Re: [RFC/RFT][PATCH v6] cpuidle: New timer events oriented governor for tickless systems

From: Rafael J. Wysocki
Date: Mon Dec 03 2018 - 18:38:15 EST


On Saturday, December 1, 2018 3:18:24 PM CET Giovanni Gherdovich wrote:
> On Fri, 2018-11-23 at 11:35 +0100, Rafael J. Wysocki wrote:
> > From: Rafael J. Wysocki <rafael.j.wysocki@xxxxxxxxx>
> >

[cut]

> >
> > [snip]
>
> [NOTE: the tables in this message are quite wide. If this doesn't get to you
> properly formatted you can read a copy of this message at the URL
> https://beta.suse.com/private/ggherdovich/teo-eval/teo-v6-eval.html ]
>
> All performance concerns manifested in v5 are wiped out by v6. Not only v6
> improves over v5, but is even better than the baseline (menu) in most
> cases. The optimizations in v6 paid off!

This is very encouraging, thank you!
——
== STATED GOAL A ==
In the cpuidle governor reply, answer the following:
(i) On what date did Rafael J. Wysocki send this reply?
(ii) Which governor does Giovanni Gherdovich name as the baseline?
(iii) Why does the bracketed note give a URL for a copy of the message?
== STATED GOAL B ==
Can you pick up the cpuidle governor reply after its last sentence and continue it?
The lines after this point have no connection to the cpuidle governor reply.

== GIVEN DATA ==
——
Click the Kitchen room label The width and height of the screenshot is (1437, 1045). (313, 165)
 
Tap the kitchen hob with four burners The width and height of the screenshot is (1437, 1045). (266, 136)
——
== RESPONSE A ==
(i) Monday, December 3, 2018.
(ii) The menu governor.
(iii) The tables are quite wide, so the message might not arrive properly formatted.

== RESPONSE B ==
> The overview of the analysis for v5, from the message
> https://lore.kernel.org/lkml/1541877001.17878.5.camel@xxxxxxx , was:
>
> > The quick summary is:
> >
> > ---> sockperf on loopback over UDP, mode "throughput":
> > this had a 12% regression in v2 on 48x-HASWELL-NUMA, which is completely
> > recovered in v3 and v5. Good stuff.
> >
> > ---> dbench on xfs:
> > this was down 16% in v2 on 48x-HASWELL-NUMA. On v5 we're at a 10%
> > regression. Slight improvement. What's really hurting here is the single
> > client scenario.
> >
> > ---> netperf-udp on loopback:
> > had 6% regression on v2 on 8x-SKYLAKE-UMA, which is the same as what
> > happens in v5.
> >
> > ---> tbench on loopback:
> > was down 10% in v2 on 8x-SKYLAKE-UMA, now slightly worse in v5 with a 12%
> > regression. As in dbench, it's at low number of clients that the results
> > are worst. Note that this machine is different from the one that has the
> > dbench regression.
>
> now the situation is overturned:
>
> ---> sockperf on loopback over UDP, mode "throughput":
> No new problems from 48x-HASWELL-NUMA, which stays put at the level of
> the baseline. OTOH 80x-BROADWELL-NUMA and 8x-SKYLAKE-UMA improve over the
> baseline of 8% and 10% respectively.

Good.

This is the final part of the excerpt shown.